> _TEXT PASSAGE_:
DOW JONES NEWSWIRES
Chipotle Mexican Grill Inc.'s (CMG) fourth-quarter net income
fell 3.2% on lower margins caused by increased food costs.
Shares rose 14% to $53.99 in after-hours trading as the
quarter's results beat expectations and Chipotle announced it will
open fewer stores this year than planned.
Several analysts who cover the company in recent months have
lowered their investment ratings and price targets, warning
investors that its store traffic was slowing, along with peers, in
the "fast-casual" dining segment. The company said Wednesday that
customer visits declined, though that was offset by higher
prices.
The burrito restaurant chain reported net income of $17 million,
or 52 cents a share, down from $17.5 million, or 53 cents a share,
a year earlier. Revenue rose 19% to $345.3 million as same-store
sales rose 3.5%.
Analysts polled by Thomson Reuters were looking for earnings of
49 cents a share on revenue of $339 million.

> _PROVIDED INFORMATION_:
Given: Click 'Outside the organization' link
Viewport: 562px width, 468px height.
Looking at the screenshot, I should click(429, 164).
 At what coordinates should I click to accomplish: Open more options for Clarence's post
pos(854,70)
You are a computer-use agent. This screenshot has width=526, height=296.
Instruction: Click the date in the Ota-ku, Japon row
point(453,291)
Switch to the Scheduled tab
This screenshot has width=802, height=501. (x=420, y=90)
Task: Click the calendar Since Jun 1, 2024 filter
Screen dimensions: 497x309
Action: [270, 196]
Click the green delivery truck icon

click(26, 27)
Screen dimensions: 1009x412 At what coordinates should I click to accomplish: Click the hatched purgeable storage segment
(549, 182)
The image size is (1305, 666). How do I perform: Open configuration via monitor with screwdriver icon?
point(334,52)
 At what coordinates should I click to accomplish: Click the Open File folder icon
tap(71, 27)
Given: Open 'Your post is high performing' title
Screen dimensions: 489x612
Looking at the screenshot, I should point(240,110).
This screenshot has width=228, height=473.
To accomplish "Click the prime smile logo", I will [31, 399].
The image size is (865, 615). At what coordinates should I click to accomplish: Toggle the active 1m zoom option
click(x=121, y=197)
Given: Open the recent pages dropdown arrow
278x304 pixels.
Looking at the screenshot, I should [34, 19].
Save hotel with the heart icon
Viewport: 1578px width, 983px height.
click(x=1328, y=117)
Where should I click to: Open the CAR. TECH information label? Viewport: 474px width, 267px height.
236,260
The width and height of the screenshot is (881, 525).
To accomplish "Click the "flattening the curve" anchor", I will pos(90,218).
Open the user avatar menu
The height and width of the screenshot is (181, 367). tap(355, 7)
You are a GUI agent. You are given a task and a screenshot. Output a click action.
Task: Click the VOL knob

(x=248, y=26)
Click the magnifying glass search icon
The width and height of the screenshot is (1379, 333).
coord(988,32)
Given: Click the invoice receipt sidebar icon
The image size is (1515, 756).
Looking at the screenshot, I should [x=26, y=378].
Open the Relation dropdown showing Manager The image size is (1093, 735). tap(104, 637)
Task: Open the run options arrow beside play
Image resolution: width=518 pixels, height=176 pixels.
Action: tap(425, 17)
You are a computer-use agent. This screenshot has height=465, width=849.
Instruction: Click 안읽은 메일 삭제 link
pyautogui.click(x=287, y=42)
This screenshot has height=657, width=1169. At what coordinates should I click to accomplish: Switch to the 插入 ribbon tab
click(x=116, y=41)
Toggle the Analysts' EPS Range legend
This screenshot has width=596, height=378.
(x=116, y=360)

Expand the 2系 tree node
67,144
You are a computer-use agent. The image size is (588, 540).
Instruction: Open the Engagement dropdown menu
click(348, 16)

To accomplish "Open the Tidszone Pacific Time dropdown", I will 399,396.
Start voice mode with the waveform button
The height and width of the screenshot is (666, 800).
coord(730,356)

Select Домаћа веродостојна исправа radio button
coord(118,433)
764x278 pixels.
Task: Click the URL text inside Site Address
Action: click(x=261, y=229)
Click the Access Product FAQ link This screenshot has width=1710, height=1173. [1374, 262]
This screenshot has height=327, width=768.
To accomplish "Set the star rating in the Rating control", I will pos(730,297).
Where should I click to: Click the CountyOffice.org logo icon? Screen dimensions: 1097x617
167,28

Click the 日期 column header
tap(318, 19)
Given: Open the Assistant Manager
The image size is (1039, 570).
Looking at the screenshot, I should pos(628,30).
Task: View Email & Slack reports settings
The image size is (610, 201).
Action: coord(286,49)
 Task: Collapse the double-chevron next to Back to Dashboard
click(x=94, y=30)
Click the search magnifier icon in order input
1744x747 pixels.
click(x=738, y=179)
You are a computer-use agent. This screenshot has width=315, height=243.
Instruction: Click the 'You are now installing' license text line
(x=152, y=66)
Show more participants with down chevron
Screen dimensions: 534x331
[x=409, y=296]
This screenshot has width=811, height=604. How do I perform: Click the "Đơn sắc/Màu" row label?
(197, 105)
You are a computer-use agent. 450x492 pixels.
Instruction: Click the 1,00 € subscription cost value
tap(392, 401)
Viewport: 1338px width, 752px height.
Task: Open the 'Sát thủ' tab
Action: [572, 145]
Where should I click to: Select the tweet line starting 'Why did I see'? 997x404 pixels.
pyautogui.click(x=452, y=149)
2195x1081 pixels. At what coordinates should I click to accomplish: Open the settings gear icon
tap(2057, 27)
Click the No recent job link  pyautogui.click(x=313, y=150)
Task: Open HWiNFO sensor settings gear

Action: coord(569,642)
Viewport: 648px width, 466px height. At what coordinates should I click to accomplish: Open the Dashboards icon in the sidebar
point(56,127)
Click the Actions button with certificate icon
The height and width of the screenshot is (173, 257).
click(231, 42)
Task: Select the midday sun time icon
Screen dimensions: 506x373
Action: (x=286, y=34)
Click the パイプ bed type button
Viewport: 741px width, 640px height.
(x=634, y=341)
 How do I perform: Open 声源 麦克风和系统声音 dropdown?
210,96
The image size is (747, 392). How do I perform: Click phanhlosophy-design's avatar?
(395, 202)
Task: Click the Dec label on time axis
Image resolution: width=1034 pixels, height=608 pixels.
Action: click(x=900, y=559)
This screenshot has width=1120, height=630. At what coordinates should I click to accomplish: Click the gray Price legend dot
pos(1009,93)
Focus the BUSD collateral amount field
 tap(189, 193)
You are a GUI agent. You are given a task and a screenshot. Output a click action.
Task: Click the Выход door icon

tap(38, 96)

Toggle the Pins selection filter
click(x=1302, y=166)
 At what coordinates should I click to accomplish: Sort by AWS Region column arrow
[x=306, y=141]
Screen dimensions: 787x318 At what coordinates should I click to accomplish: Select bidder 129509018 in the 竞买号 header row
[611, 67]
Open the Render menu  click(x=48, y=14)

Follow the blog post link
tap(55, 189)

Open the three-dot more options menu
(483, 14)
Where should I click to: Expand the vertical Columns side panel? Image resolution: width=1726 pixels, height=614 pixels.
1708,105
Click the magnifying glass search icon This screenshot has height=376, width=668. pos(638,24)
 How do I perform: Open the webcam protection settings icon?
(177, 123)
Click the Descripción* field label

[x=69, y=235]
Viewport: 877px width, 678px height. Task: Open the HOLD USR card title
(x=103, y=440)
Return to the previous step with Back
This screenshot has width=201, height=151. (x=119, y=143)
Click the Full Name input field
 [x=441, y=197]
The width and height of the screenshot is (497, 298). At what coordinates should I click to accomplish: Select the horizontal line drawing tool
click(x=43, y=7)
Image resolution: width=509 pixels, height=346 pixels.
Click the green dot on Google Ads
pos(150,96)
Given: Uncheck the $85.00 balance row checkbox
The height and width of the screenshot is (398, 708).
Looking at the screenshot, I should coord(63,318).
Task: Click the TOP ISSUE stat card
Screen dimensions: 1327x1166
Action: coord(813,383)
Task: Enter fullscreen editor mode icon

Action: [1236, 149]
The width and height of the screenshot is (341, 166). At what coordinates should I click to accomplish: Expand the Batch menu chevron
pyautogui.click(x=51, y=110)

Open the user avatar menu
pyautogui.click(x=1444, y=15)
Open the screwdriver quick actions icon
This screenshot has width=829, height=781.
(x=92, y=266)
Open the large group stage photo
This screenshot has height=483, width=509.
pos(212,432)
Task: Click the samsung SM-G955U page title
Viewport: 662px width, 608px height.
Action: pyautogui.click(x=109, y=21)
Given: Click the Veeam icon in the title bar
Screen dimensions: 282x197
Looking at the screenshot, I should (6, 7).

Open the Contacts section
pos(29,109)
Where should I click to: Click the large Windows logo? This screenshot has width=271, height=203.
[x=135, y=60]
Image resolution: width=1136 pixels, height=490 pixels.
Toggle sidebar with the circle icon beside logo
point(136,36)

> _PROBLEM TO WORK ON_: Check statements (a), (b), and (c) against the Chipotle earnings report above. For each one, answer yes or no and quote the words from the report that settle it. (a) Chipotle's fourth-quarter net income rose from a year earlier. (b) Customer visits declined during the quarter. (c) Analysts polled by Thomson Reuters expected revenue of $345.3 million.

> _EXERCISE ANSWER_:
(a) No: "fourth-quarter net income fell 3.2% on lower margins caused by increased food costs."
(b) Yes: "The company said Wednesday that customer visits declined, though that was offset by higher prices."
(c) No: "Analysts polled by Thomson Reuters were looking for earnings of 49 cents a share on revenue of $339 million."